Freedom Mobile launches 100 GB promotion in latest challenge to Big 3 rivals
Freedom Mobile has launched a new promotion that takes a novel approach to dealing with data overages, which can be an expensive extra cost if usage goes beyond their monthly plan’s limits.
The wireless arm of Shaw Communications Inc. is offering 100 gigabytes of extra data to new and existing customers — provided they sign up for a two-year plan with a new handset for $60 per month.
The offer will be available for only a limited time in provinces served by Freedom, but the company hasn’t disclosed when it will end.
Freedom says the bonus data pool won’t expire, but will be automatically applied when a customer exceeds a qualifying plan’s normal monthly limit.
WATCH: Canada has some of the world’s most expensive telecom prices, according to experts. One provider is vying for customers by offering a promotion targeting one of the top consumer complaints. Jill Croteau explains.
The Big Binge Bonus promotion is Freedom’s latest tactic for distinguishing itself from Canada’s national wireless carriers owned by Rogers, Bell and Telus.

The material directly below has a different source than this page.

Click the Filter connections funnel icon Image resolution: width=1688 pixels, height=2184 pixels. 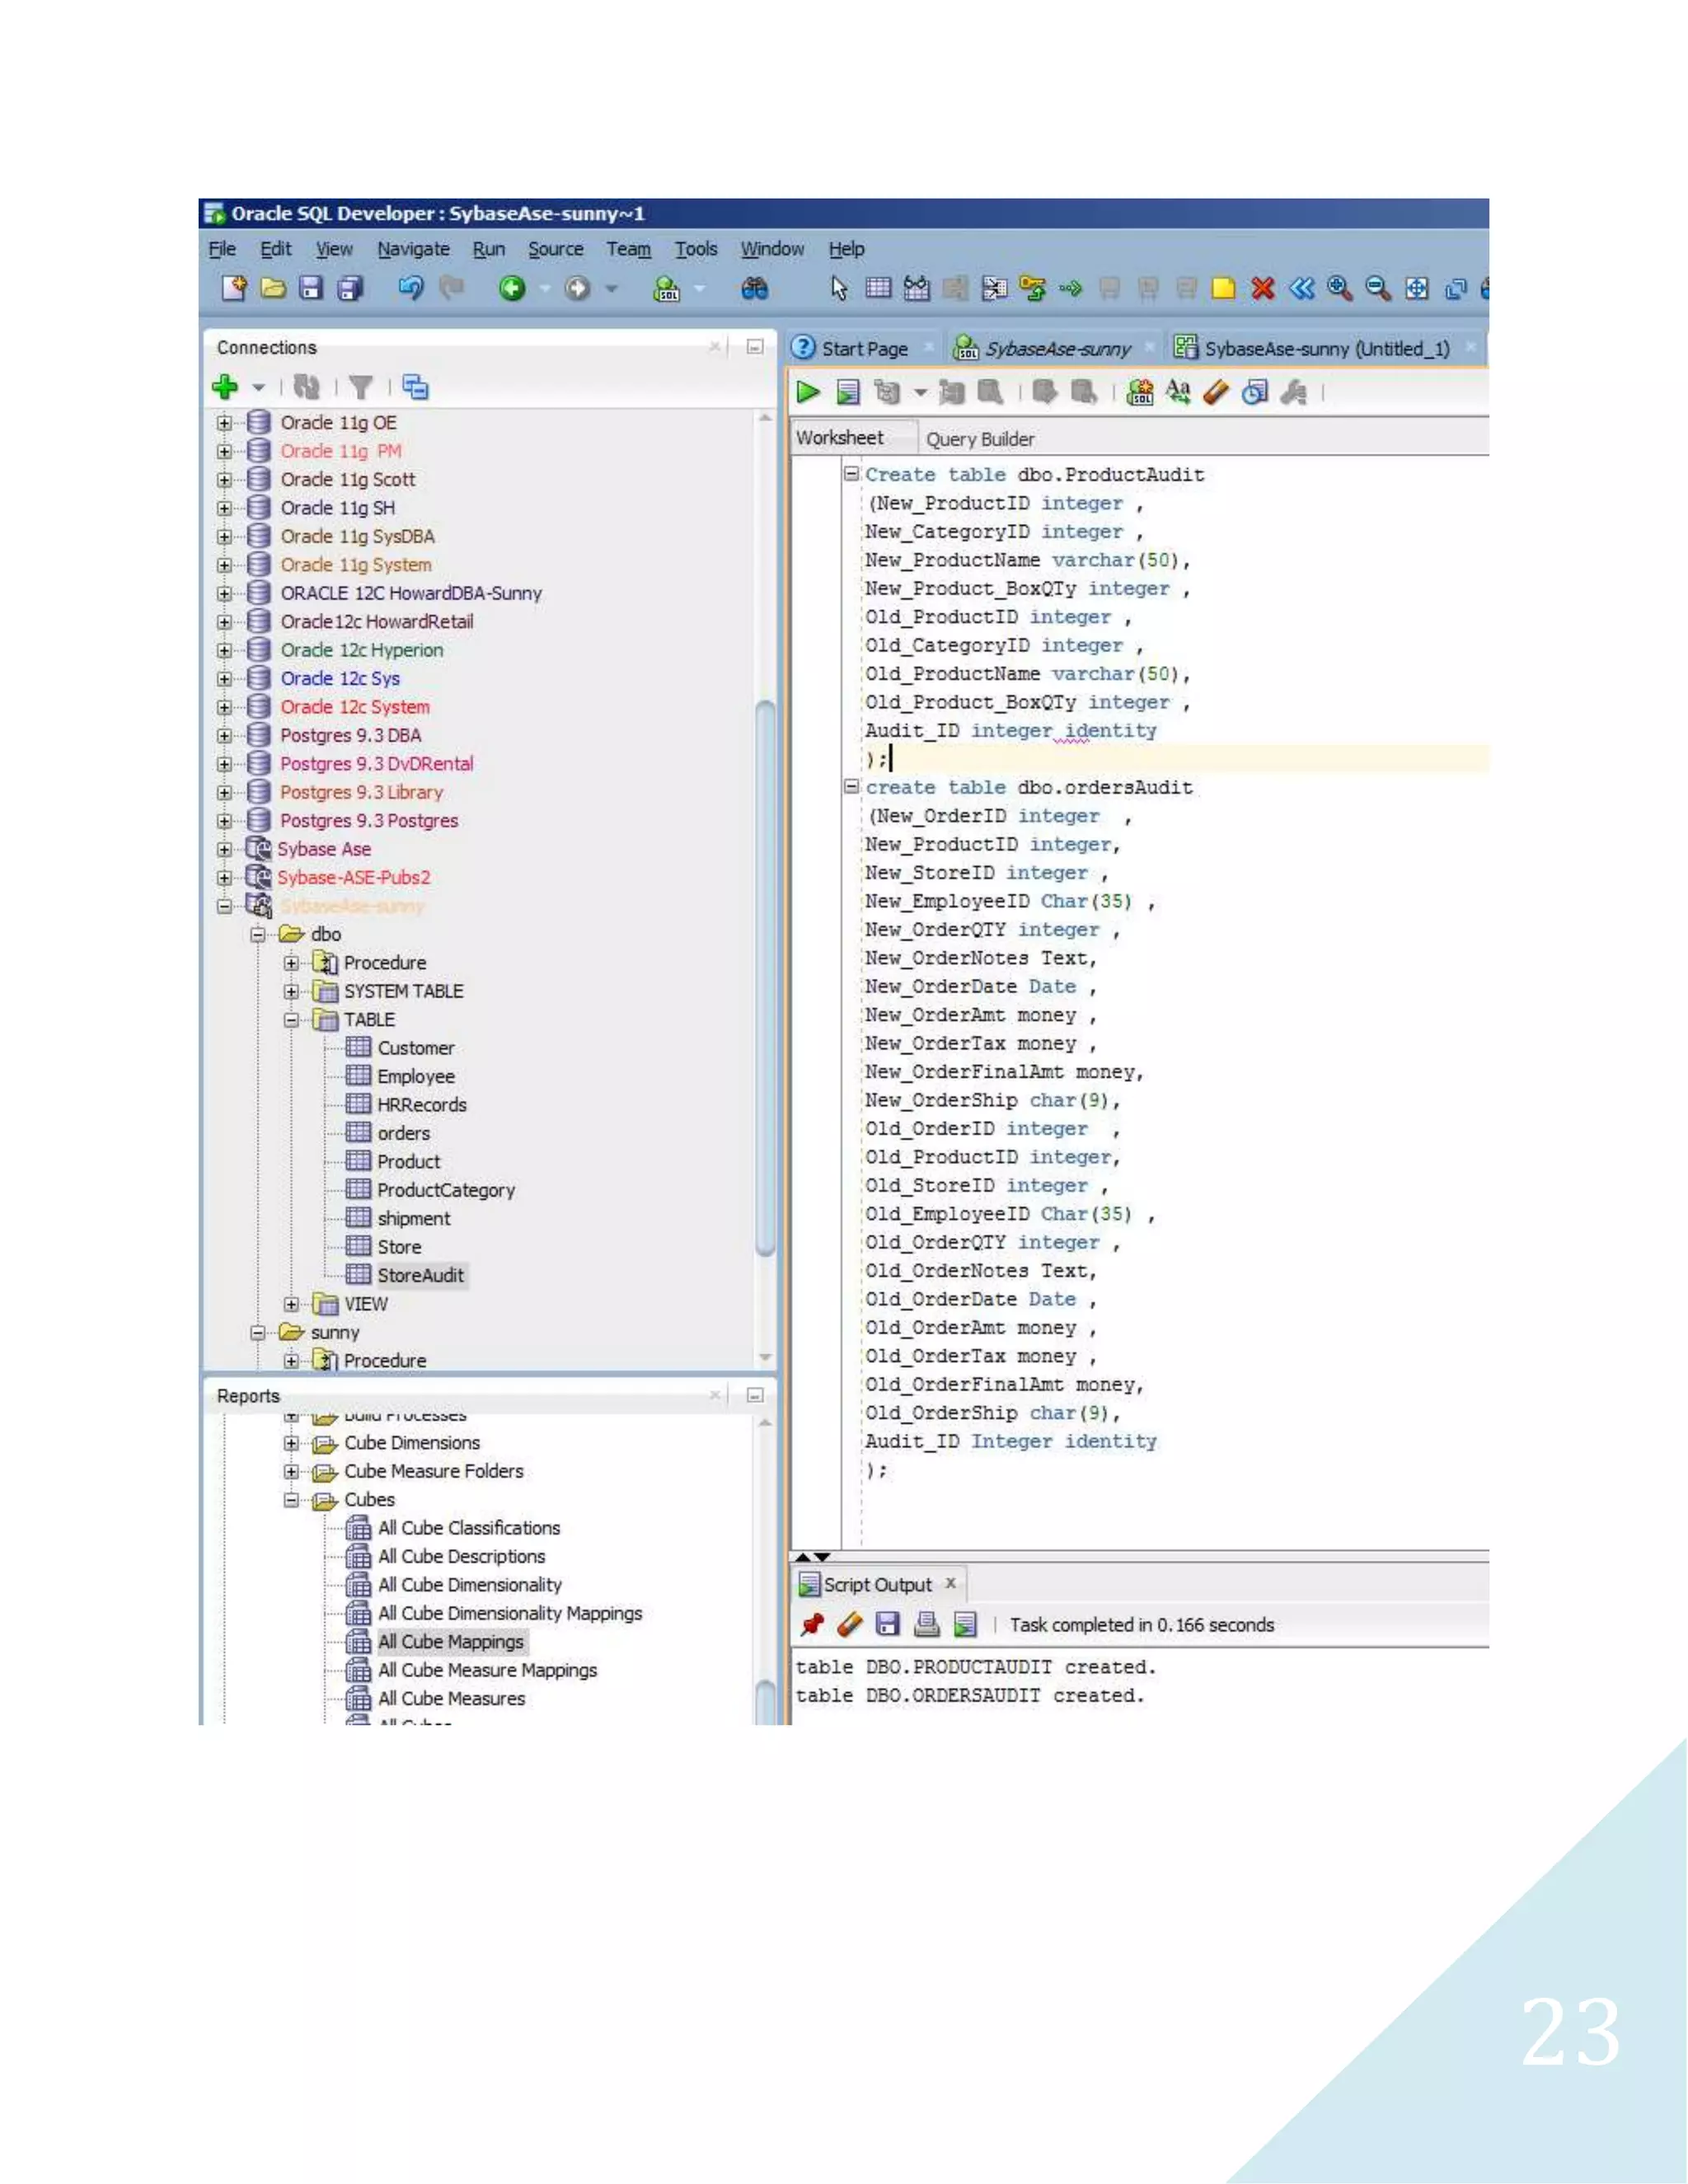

In October 2017, Freedom challenged its three bigger rivals by offering a plan with 10 gigabytes per month for $50 — at the time a relatively large amount of data for the price.
The three national carriers later launched aggressive discounts and promotions in the weeks before the 2017 year-end holiday period, often the biggest selling opportunity for Canadian mobile carriers.
Laura Tribe is the executive director of OpenMedia — an advocacy group that focuses on privacy and open internet in Canada — and says promotions like this are exactly what Canadian consumers need.
“Low data caps and high overage fees are the quintessential Canadian cellphone experience, and Big Telecom knows it,” Tribe said.
“Last year, Freedom’s more affordable promotion led to all Big Three providers coming back with matching short-term promotions of their own, just to undercut the offering and lock their customers back into contracts. I suspect we’ll see something similar from Bell, Telus and Rogers again shortly.”
Global News reached out to Rogers, Bell and Telus to find out if they plan to launch any counter promotions. In a statement, Telus said it does not comment on pricing or promotion speculation, and instead directed people to its website. Rogers and Bell did not reply to our request.
Canada has some of the world’s most expensive telecom prices, and wireless prices are generally lower in regions of Canada that have competition between multiple carriers such as Freedom, Videotron, Eastlink and SaskTel.
“Challenges to the Big Three’s market stronghold is exactly what we need — but we need so much more of it,” Tribe said.
“These plans are limited offerings, available for just a few days at a time. But with so many people locked into contracts, we can’t afford to switch on a whim. What we need is more sustained choice and competition. Imagine what would happen if these kinds of promotions were available throughout the year, from a variety of providers.”
Tribe said Freedom’s latest move is an example of why the minister responsible for telecommunications, Navdeep Bains, should mandate fair access for mobile virtual network operators (MVNO), which are wireless providers that do not own the physical network infrastructure (such as cell towers) over which it provides services to its customers.
Examples of MVNOs in Canada include Virgin, PC Mobile, Koodo, Fido Solutions, Chatr and Public Mobile — several of which are owned by the Big Three.
The Canadian Radio-Television and Telecommunications Commission (CRTC) — the industry’s regulator — has been ordered by the federal government to look into allegations of misleading and aggressive sales practices in the telecommunication industry.
Bains ordered the investigation in June after a series of investigative reports by the CBC, complaints by consumers and calls for an inquiry by consumer advocacy groups.
The CRTC has been ordered to provide a report to cabinet by the end of February 2019.